**SOURCE DATA:**
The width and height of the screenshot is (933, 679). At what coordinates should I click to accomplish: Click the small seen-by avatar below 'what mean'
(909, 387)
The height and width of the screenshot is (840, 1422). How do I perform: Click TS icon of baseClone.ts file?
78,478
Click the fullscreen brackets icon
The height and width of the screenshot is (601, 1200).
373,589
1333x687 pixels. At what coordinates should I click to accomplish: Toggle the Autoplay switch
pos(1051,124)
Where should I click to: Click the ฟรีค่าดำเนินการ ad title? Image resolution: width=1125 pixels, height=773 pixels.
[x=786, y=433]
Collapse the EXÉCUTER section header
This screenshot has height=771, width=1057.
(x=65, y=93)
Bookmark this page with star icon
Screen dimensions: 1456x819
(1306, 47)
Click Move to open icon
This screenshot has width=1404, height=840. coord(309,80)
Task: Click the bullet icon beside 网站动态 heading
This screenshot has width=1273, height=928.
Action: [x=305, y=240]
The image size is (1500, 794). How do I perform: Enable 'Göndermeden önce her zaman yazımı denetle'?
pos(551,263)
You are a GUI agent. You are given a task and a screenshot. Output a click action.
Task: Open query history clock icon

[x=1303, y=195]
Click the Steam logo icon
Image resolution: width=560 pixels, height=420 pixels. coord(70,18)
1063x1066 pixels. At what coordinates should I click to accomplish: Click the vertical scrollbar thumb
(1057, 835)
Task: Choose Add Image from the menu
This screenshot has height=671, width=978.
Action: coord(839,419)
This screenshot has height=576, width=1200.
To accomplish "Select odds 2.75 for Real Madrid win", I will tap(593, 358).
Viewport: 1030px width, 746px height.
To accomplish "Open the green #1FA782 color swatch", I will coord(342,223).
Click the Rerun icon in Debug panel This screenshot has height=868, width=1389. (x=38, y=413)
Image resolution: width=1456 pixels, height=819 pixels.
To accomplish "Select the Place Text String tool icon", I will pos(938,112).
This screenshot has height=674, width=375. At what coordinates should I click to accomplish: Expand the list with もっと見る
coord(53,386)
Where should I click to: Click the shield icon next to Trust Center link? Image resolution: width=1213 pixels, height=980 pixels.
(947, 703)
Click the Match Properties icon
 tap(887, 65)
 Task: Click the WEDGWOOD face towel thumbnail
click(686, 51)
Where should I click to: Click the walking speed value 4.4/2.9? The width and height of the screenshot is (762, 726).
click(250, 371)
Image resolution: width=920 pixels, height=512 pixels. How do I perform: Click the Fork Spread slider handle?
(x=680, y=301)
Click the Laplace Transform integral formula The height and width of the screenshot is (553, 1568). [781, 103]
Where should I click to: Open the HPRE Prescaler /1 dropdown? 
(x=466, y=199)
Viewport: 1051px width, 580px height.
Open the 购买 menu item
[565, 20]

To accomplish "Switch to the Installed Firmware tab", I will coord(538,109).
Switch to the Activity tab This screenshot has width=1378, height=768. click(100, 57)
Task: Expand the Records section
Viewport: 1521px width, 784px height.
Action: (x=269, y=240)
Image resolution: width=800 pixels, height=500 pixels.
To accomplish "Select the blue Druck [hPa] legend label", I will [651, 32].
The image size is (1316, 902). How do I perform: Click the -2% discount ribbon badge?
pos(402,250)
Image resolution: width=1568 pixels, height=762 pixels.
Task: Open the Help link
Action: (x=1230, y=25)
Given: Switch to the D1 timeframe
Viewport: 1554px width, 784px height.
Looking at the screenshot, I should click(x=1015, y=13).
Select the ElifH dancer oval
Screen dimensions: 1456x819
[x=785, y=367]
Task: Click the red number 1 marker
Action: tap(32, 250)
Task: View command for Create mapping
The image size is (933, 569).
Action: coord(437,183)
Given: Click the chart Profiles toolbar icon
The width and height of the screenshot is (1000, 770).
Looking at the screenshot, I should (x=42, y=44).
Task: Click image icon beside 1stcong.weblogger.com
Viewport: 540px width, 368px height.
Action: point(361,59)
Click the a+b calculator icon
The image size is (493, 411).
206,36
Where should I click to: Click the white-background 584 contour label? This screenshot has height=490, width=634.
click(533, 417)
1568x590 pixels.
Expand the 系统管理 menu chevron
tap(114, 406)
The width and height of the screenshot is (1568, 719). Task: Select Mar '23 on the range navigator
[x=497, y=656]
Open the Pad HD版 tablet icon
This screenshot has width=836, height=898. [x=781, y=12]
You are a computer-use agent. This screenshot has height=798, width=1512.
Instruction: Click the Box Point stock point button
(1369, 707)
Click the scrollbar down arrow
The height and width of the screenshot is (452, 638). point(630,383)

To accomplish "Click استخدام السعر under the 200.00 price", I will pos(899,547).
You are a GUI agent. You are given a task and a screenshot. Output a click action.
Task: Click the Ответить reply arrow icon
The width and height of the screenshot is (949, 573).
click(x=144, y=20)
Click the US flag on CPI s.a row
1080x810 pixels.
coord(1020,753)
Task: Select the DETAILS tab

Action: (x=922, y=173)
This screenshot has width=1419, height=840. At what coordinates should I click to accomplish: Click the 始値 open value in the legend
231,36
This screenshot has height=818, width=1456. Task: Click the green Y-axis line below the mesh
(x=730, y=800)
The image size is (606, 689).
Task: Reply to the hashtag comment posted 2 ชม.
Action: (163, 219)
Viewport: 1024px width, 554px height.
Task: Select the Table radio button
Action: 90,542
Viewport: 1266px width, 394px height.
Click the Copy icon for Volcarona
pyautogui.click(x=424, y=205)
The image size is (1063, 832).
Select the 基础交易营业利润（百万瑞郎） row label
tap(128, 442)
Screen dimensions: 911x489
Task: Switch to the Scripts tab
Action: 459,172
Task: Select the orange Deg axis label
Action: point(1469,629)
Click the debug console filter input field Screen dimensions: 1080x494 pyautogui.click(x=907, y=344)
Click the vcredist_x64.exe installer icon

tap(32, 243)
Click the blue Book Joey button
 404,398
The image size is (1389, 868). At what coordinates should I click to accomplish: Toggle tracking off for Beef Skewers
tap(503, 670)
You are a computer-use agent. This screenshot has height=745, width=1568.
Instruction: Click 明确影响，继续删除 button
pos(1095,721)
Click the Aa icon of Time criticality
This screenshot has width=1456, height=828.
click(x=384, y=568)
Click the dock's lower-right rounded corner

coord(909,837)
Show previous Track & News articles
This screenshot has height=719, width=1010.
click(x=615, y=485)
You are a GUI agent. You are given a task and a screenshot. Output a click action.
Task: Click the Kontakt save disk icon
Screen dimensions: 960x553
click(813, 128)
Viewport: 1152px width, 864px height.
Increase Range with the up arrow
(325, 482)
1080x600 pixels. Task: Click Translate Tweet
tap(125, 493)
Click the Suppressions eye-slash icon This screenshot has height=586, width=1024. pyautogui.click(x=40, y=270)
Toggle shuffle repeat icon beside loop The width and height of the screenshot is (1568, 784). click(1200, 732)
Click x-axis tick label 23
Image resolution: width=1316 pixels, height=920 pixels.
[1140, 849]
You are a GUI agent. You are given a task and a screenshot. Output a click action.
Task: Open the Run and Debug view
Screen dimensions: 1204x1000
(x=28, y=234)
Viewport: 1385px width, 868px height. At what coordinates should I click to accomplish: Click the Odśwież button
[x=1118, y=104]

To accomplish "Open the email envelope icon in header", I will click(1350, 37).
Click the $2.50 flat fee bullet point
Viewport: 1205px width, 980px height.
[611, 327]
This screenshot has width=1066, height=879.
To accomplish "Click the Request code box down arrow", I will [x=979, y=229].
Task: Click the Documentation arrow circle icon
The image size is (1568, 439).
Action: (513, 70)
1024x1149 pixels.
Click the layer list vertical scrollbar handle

**YOUR TASK:**
Copy out every line of the records above that contains the string "pyautogui". Case counts.

**THE RESPONSE:**
pyautogui.click(x=424, y=205)
Click the debug console filter input field Screen dimensions: 1080x494 pyautogui.click(x=907, y=344)
Click the Suppressions eye-slash icon This screenshot has height=586, width=1024. pyautogui.click(x=40, y=270)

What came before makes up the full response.